*ABOUT THIS EXERCISE*:
Write the records out exactly, so that no picture remains in the copy.

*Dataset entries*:
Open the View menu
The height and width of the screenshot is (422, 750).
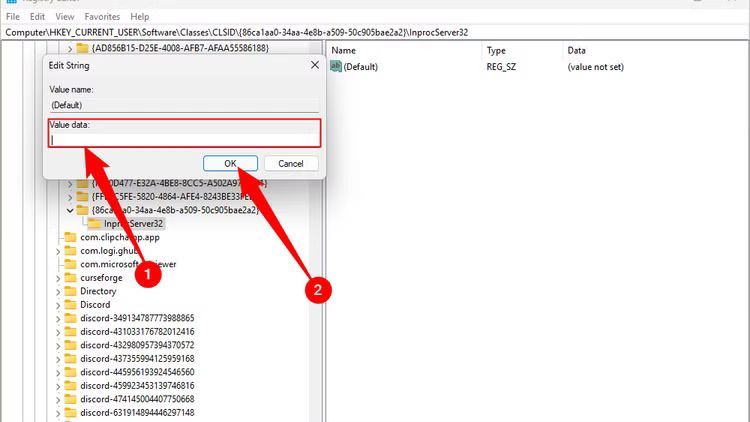click(65, 17)
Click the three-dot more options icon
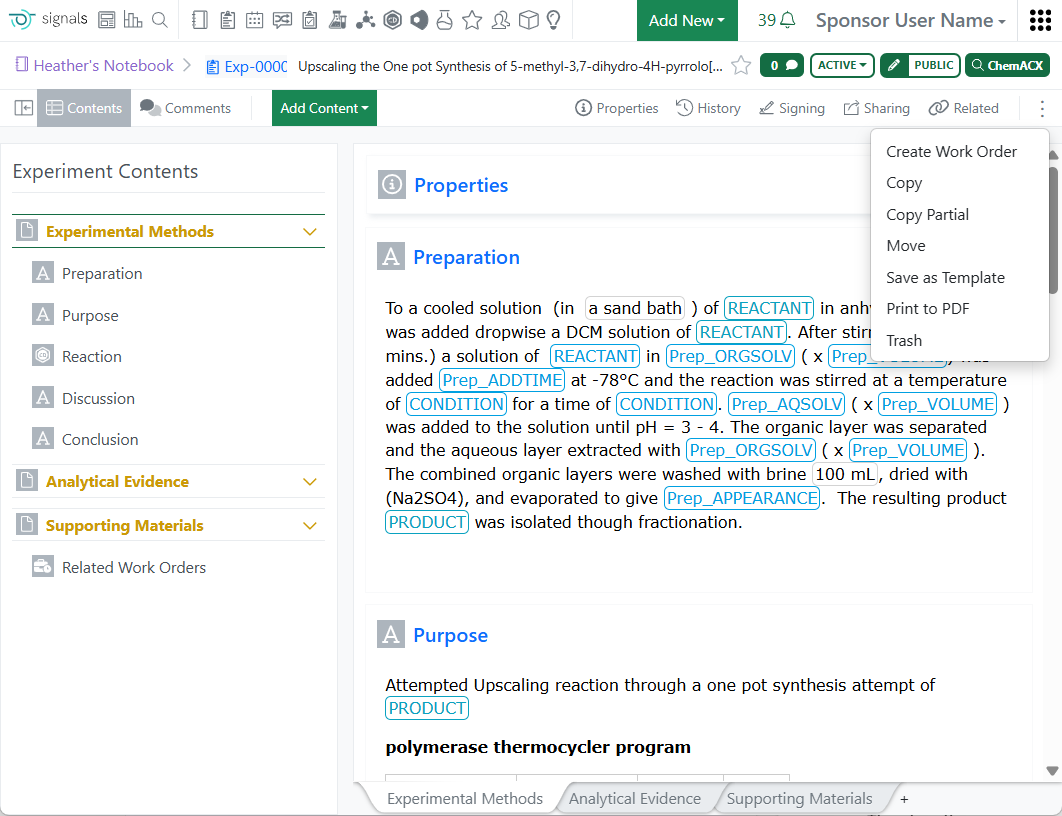This screenshot has width=1062, height=816. coord(1042,108)
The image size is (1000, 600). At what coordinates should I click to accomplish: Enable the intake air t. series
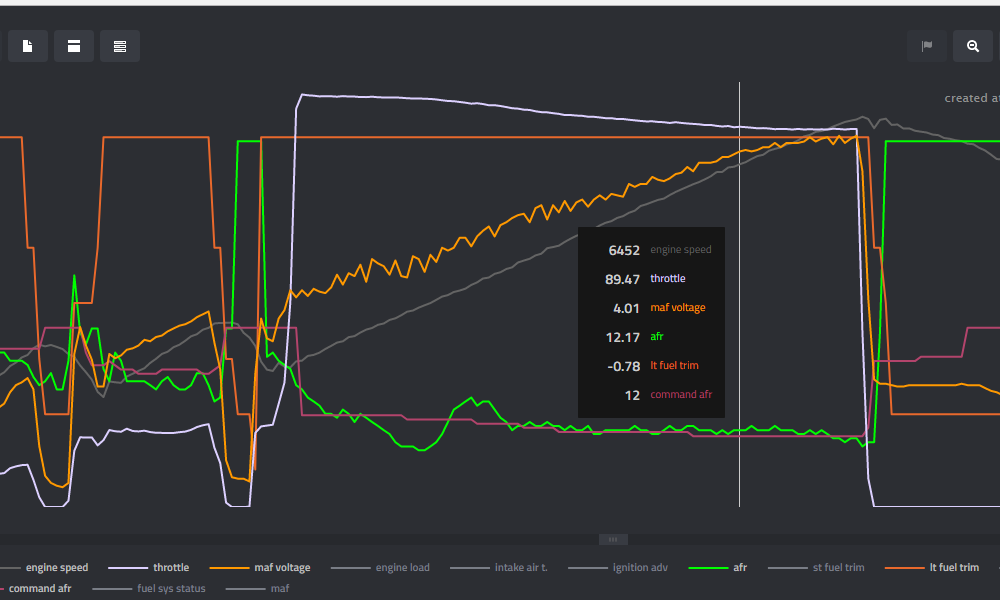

*ANSWER BOX*:
Open the View menu
The height and width of the screenshot is (422, 750).
click(65, 17)
Click the three-dot more options icon
This screenshot has width=1062, height=816. coord(1042,108)
The image size is (1000, 600). At what coordinates should I click to accomplish: Enable the intake air t. series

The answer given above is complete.